11/11/10
How’s this for a bad start to a day; 9am decided to order some wine from Tesco on line, using my vouchers. Last month they went out of date before I got round to using them. Got to the “check-out” thinking, this is easy, then it wanted me to register or start a new account. As I once had an on line account with them years ago, it wouldn’t accept a new account and need my old password. I couldn’t remember which cat’s name I was using at the time, so I had to apply for another. An hour later it hadn’t come. Tried to get through to one of their numerous electronic numbers. Permanently engaged. Speak to a Scots lassie on another extension who says she’ll send me a new password, and also advises me not to try extension three for on line shopping as no one can use their vouchers on line and everyone is ringing up to complain. No new password arrives. It would have been simpler to have used a phone in the first place. Write a letter of complaint wondering, uneasily, if I am the only person left who still does this?

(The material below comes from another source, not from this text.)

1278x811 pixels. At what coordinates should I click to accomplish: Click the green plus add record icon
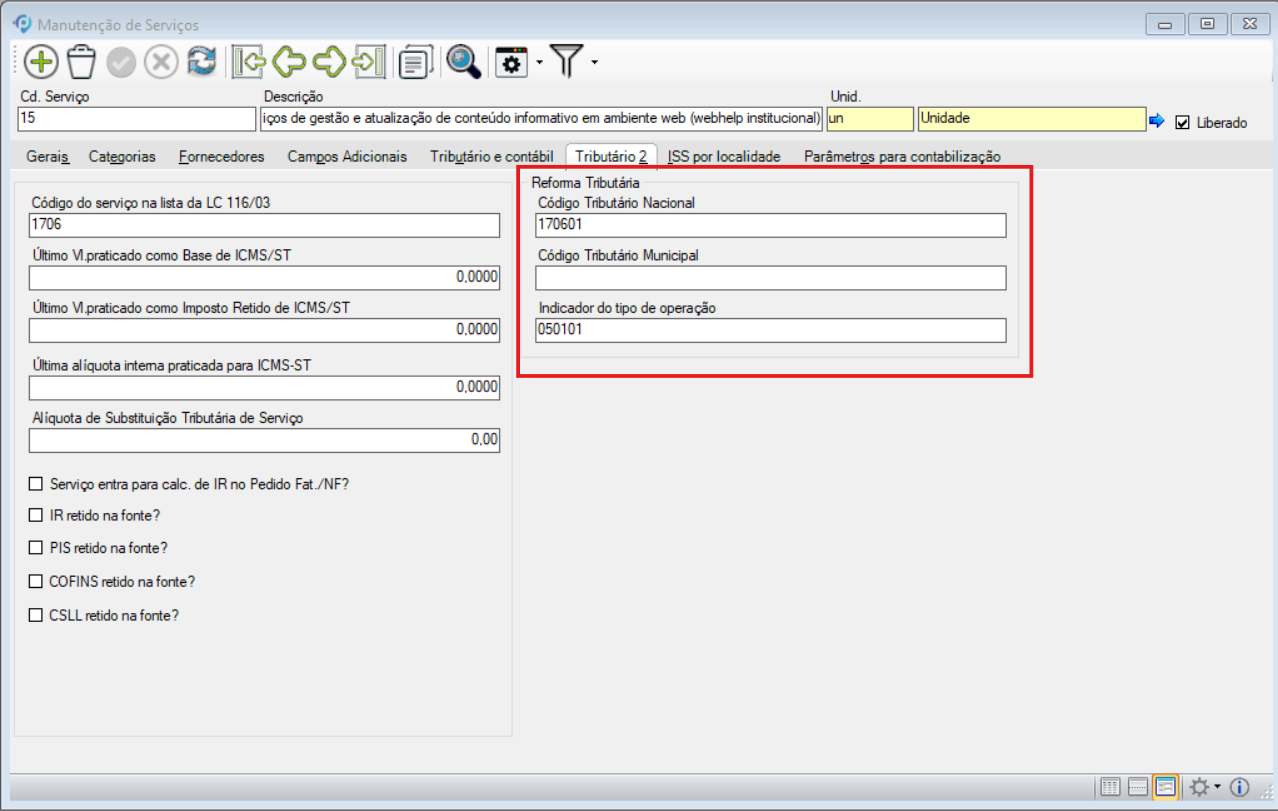click(41, 62)
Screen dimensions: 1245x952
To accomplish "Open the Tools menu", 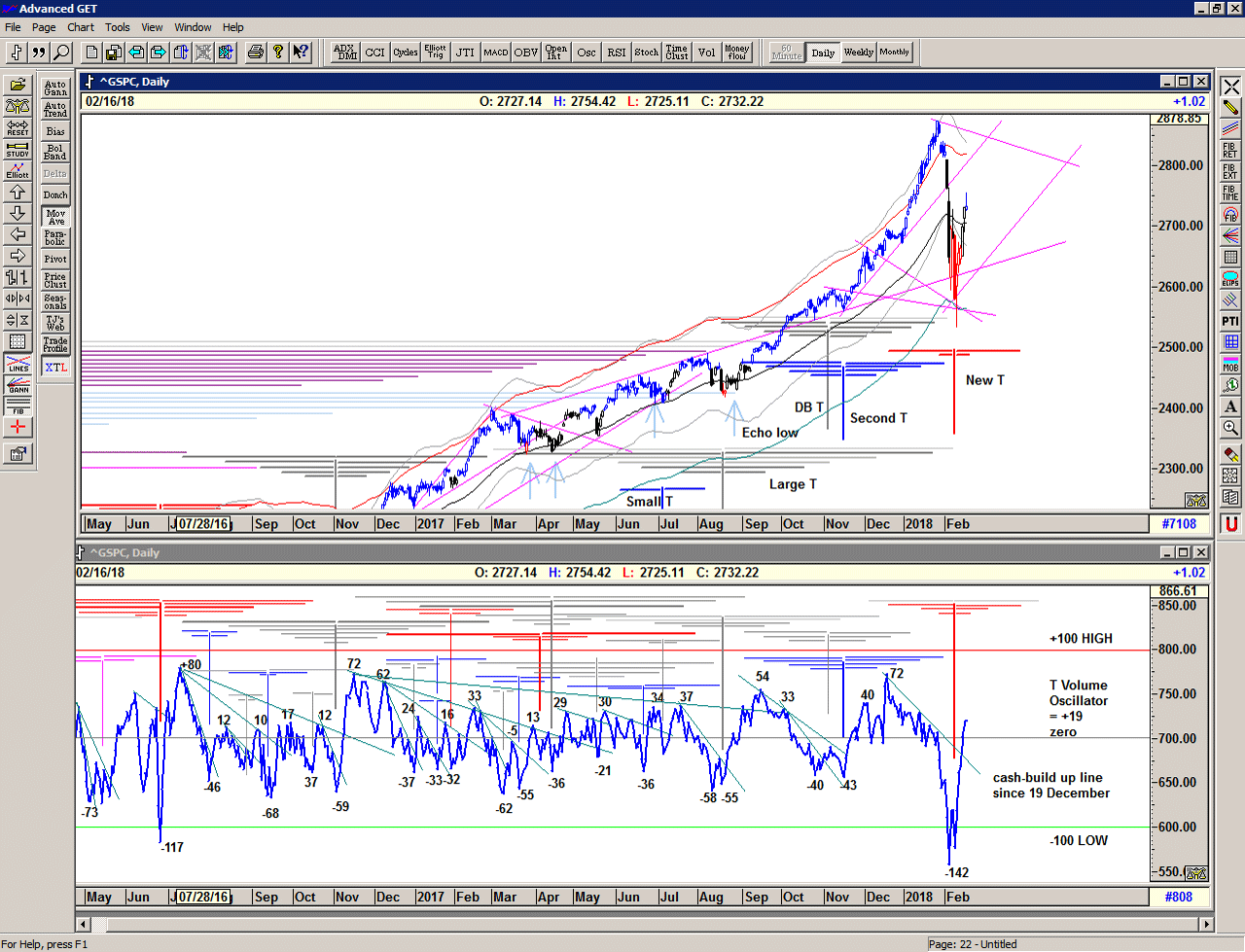I will point(118,27).
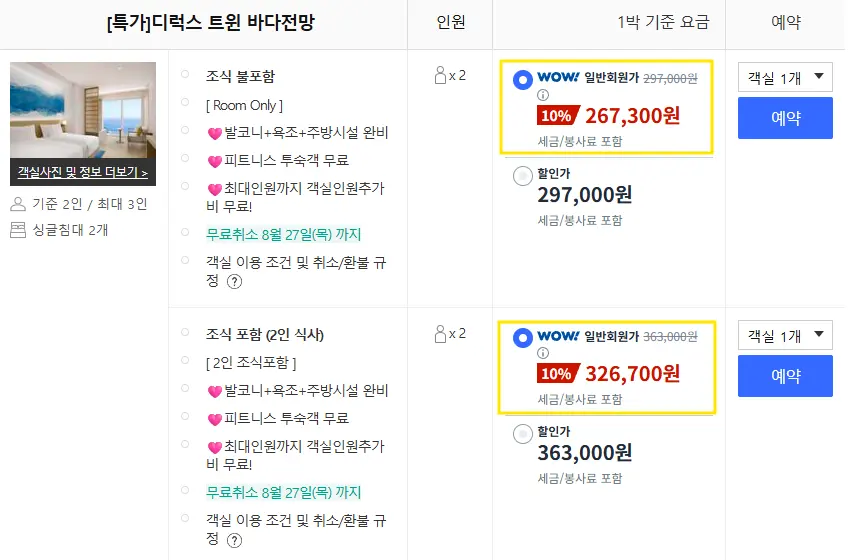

Unexpectedly the doctor I spoke to last week then rang to tell me I hadn't had a blood test and needed to come back for one. They are like vampires those doctors. I had one when I went in on the wrong day, the week before. She obviously didn't know that and I forgot to tell her.
Then I made the mistake of talking to her about our last chat, which had become so muddled in my head. She chose her words carefully but it was all dire and tipped me back into the terror which had been ebbing away.
“No one knows how you will respond to the chemo as it’s so early in your treatment,” she says. “Early?” Of course it’s the start, not the end.
Some people are still alive after being diagnosed in 2003, but she says, that is after “a couple more rounds of chemo.” Only a minority have long remissions.
Heard the eleventh hour being declared on the radio, national silence falling like a stone, while sitting at the computer I felt as if my own life had been snatched away by a silent, sneaking disease, as effectively as by sniper or shell fire.
I’d got a great day planned; pay over the money for the new car, two exhibitions at the RA, meet friends later and go to the Private View of the Discerning Eye exhibition, where my painting, Chemo I is on show.
Thanks to Tesco and the conversation with the doctor tears had run into my make-up. I decided to try out the wig, as I am going to
As I set out I cautiously observed people’s looks. They didn’t seem to notice the wig and I didn’t get the same sidelong glances I get when I go out with just the turban. The shaggy thing hangs down into my eyes, covering up my lack on eyebrows.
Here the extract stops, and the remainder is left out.